The concepts of ‘nationality’, ‘citizenship’, ‘subjecthood’ and ‘naturalisation’ are complex, overlapping and vary in different colonies/states at different times. They were entangled up legally, politically and colloquially with ideas of ‘race’ or ‘ethnicity’. Information provided in the registers in the ‘nationality’ or ‘nation’ field does not always follow the formal definition of this term and is mostly more closely aligned to perceived ‘race’.
Up until the Commonwealth Nationality and Citizenship Act 1948 anyone born in Australia was of British nationality by birth. Individuals not born in Australia could obtain citizenship through naturalization. In Victoria, from the mid-1880s Chinese applications for naturalization were refused by the Victorian government. This was an administrative, rather than legal decision.
In 1903 naturalization became the responsibility of the Commonwealth under the Naturalization Act 1903 which also denied naturalization to anyone who was ‘an aboriginal native of Asia, Africa, Islands of the Pacific, excepting New Zealand’ anywhere in Australia.

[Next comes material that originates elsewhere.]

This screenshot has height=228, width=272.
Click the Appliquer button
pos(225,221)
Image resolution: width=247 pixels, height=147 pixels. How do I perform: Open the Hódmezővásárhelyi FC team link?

A range of terms related to race, birthplace and naturalization status are used under the field ‘Nation’/’Nationality’ (browse these terms here). These were not used consistently, and so users may well find the term used is in fact incorrect. We have kept the terms as used in the registers but it should be noted that the term ‘Half Caste’ is now considered offensive and there are also sensitivities around the use of ‘Hindoo’, ‘Indian’, ‘Sikh’, ‘Cingalese’/Singalese’ and ‘Syrian’ (see ‘Name variations of early Indians in Australia’ blogpost).
And as Mayu Kanamori’s blogpost, ‘But where is your home?’, reminds us citizenship and nationality are of course very different to the place or places that we might call ‘home’.